= St. Martin's Cathedral (Gander) =

St. Martin's Cathedral is a pro-cathedral of the Diocese of Central Newfoundland, a diocese of the Anglican Church of Canada, in Gander, Newfoundland and Labrador. St. Martin's was established as a parish church in 1959 and was elevated as a pro-cathedral after Gander became the episcopal see of the diocese after it, the Diocese of Western Newfoundland, and the Diocese of Eastern Newfoundland and Labrador were split from the former Diocese of Newfoundland in 1976. The current dean of the cathedral is David Hewitt. The cathedral hosts ordinations and the diocesan synods.

==Description and history==
A plaque in the cathedral commemorates three crewmen whose bodies were not recovered following a 1943 crash of a Royal Canadian Air Force B-24 Liberator into Gander Lake. In August 1985, Robert Runcie, the then-Archbishop of Canterbury, arrived in Gander unannounced before starting a 18-day tour of Canada. He was greeted by officials from the cathedral. Runcie's sermon at St. Martin's was his first major event of the tour.

The interfaith memorial service for the 256 U.S. Army soldiers killed on Arrow Air Flight 1285R was held in St. Martin's Pro-Cathedral on 15 December 1985, drawing between 600 and 900 people. A 25th anniversary memorial service was held at the cathedral in 2010.

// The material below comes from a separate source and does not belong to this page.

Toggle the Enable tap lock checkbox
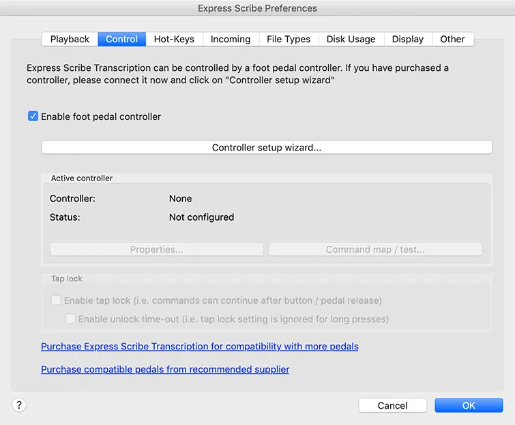515x425 pixels. [56, 300]
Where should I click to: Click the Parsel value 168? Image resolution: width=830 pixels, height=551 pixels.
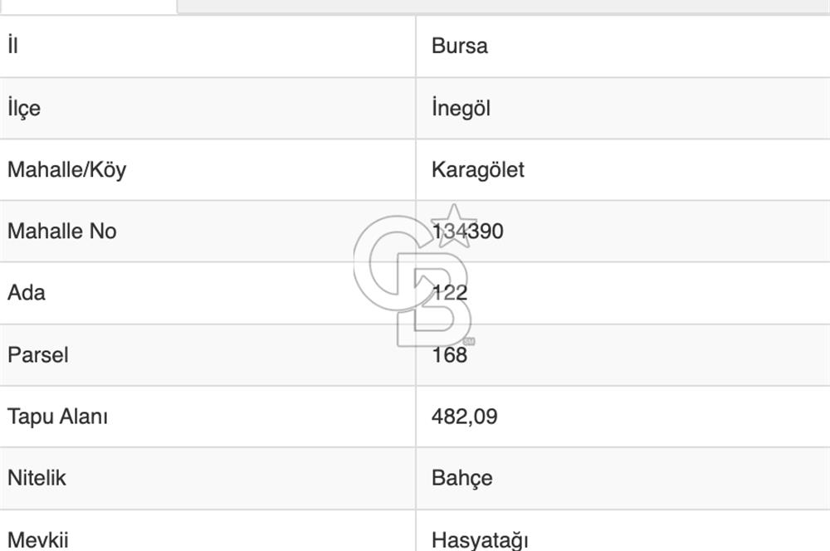point(449,355)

The diocese's first youth synod was held in 2003, including services at the cathedral. Bruce Stavert, the Bishop of Quebec, was elected as the metropolitan bishop of the Ecclesiastical Province of Canada in 2004 at St. Martin's. David Torraville, former rector of the parish in Gander and the cathedral, was elected as Bishop of Central Newfoundland in 2005. When Claude Miller, the Bishop of Central Newfoundland, became the Metropolitan of Canada in 2009, he signed his oath in St. Martin's. In 2016, the cathedral's rector John Watton was elected bishop of the Diocese of Central Newfoundland. The diocese credits Watton's rectorate with making St. Martin's among the fastest-growing Anglican parish communities in Canada.